▶ Excerpt provided
>> start
Political Notebook: Chinese Takeaway (1978)

The Political Notebook Column from the December 1978 issue of the Socialist Standard

Last month’s Notebook looked at the current goings on in the big two and a half political parties. This month we turn our attention to what are commonly referred to as 'the extremists', a euphemism for those organisations which pursue the same sterile policies as Lib-Lab-Con, but haven't got many members.


Chinese Takeaway

Bad news for a few hundred million Chinese peasants. That famous book of everyday slogans for work, rest and sleep,  Quotations From The Thoughts of Chairman Mao Tse-Tung. is no longer to be treated like the bible. The Chinese leadership — and the Maoists in the West — have decided that the time has come to end the deification of Mao. So, after a quarter of a century in which Chinese workers and peasants have been taught to learn the words of the great book parrot-fashion, it seems that all has changed. Indeed, Maoist bookshops in London seem to have stopped displaying the little red book, the Chinese Embassy has stopped giving away free copies and even the tramp who used to sell them at Speakers' Corner for thirty pence a copy has been given the push. It can be predicted that by 2001 — the year by which Mao says China will have become ‘a powerful socialist country' (p.179) — the little red book will be as scarce as the collected works of Stalin in Russia today. Mao’s book contains the following passage:
    . . . US imperialism has made itself the enemy of the people of the world and has increasingly isolated itself. Those who refuse to be enslaved will never be cowed by the atom bombs and hydrogen bombs in the hands of the US imperialists. The raging tide of the people of the world against the US aggressors is irresistable. (p.78. written in 1964).
We wonder whether the book’s withdrawal could possibly have anything to do with the fact that China is now a diplomatic ally of the USA against Russia, is itself an imperialist power and has recently placed a multi-million pound order for Harrier jump-jets with the British Government.


A Front for What?

Mr. John Tyndall, like most of his good and sturdy fellow National Front leaders, is a man with convictions. In the case of Tyndall, these have sometimes been for breaking the law. It is interesting to read, in the NF paper. Spearhead, No. 18. just what Tyndall's idea of 'restoring law and order' involves:
    Driving out of Carnaby Street I beheld walking about a species of humanity that 1 thought only existed in the wilder forms of horror fiction and I resolved there and then that if I ever revisited this neighbourhood in the future it would not be at the wheel of a car but at the tiller of a chieftain tank, preferably with a flame thrower apparatus attached as an extra, and a large refuse van bringing up the rear.
Are we honestly supposed to treat the National Front as a serious political party?
>> end
▶ Data section
>> start
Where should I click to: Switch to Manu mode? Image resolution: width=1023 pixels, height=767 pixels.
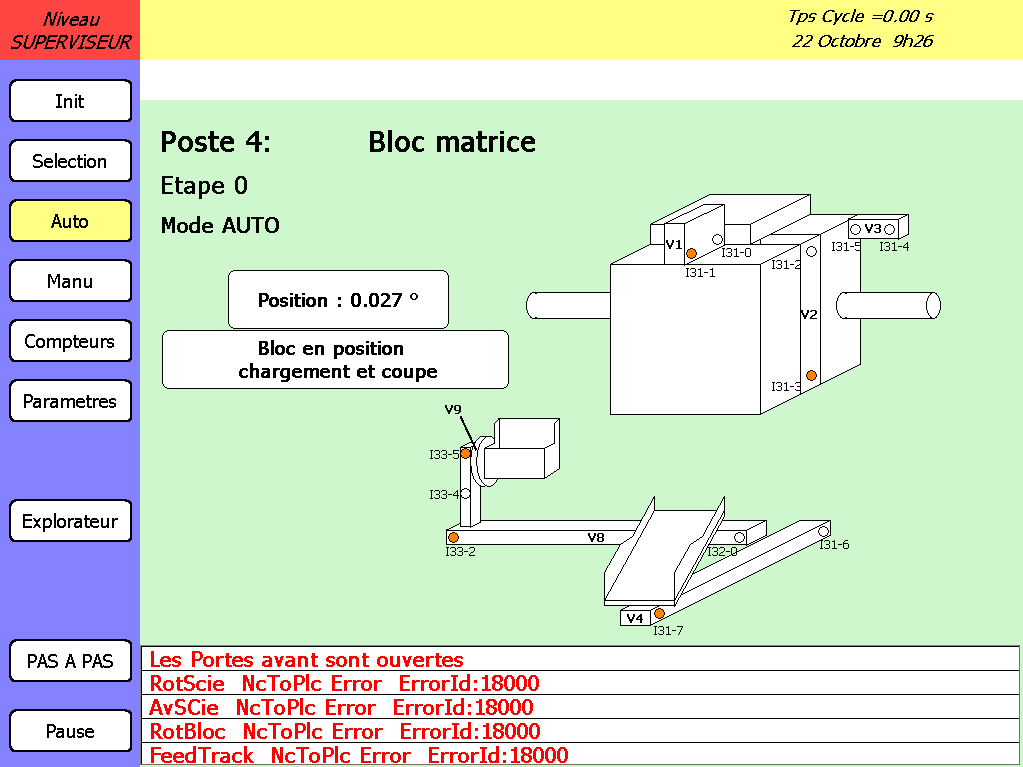coord(70,281)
>> end
▶ Given request
Reproduce the stretch of the 1978 political column from "Mr. John Tyndall, like" through "serious political party?". The material has nothing to do with the column.

▶ Written response
Mr. John Tyndall, like most of his good and sturdy fellow National Front leaders, is a man with convictions. In the case of Tyndall, these have sometimes been for breaking the law. It is interesting to read, in the NF paper. Spearhead, No. 18. just what Tyndall's idea of 'restoring law and order' involves:
    Driving out of Carnaby Street I beheld walking about a species of humanity that 1 thought only existed in the wilder forms of horror fiction and I resolved there and then that if I ever revisited this neighbourhood in the future it would not be at the wheel of a car but at the tiller of a chieftain tank, preferably with a flame thrower apparatus attached as an extra, and a large refuse van bringing up the rear.
Are we honestly supposed to treat the National Front as a serious political party?